Dirk Meyer, AMD president and CEO, says AMD Fusion APUs mark a significant leap forward in technology innovation to address evolving workloads and users’ needs for smaller, more power-efficient form factors that enable richer visual computing experiences such as:
° Outstanding Web browsing experiences in terms of speed of response, quality of graphics, quality of animations;
° Smooth video playback of HD and 3D content in even the most portable form factors;
° Optimized experience in popular GPU-accelerated productivity applications such as Microsoft PowerPoint where AMD Fusion enables smooth transitions, better animations, easier video editing;
° Better content management capabilities to organize the millions of digital media files created and stored by consumers everyday;
° User interface innovations designed to rapidly evolve as new technologies such as gesture recognition and voice command take advantage of the massive parallel processing capability of GPUs as evidenced by the hundreds of gigaflops of compute power in the AMD Fusion APU codenamed “Llano.”
“AMD’s trump card appears to be that its integrated and discrete GPUs will be more powerful than what Intel has coming down the pike,” says “PC Mag.” “And Apple, as we all know, has always been a big fan of GPU power. Apple’s desktop line has also been using ATI Radeon GPUs (now, AMD Radeon) for the longest time, so this isn’t the first time the company has been in bed with AMD.”
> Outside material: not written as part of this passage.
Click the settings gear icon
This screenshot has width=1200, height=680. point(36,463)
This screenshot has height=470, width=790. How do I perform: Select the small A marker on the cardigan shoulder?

In April there were rumors that Apple and AMD execs were talking about the former using the chips of the latter in upcoming products. Rob Enderle, principal analyst with the Enderle Group, even said there’s a slim chance that something more could be in the works, such as Apple buying AMD. However, Meyer denied that.
Around the same time, there were also reports that Apple and AMD execs had been meeting to allow Apple to begin working with AMD processors in its labs as part of an initiative to position the chips inside some upcoming products. Purportedly, Apple was mainly interested in AMD’s workstation and notebook class CPUs.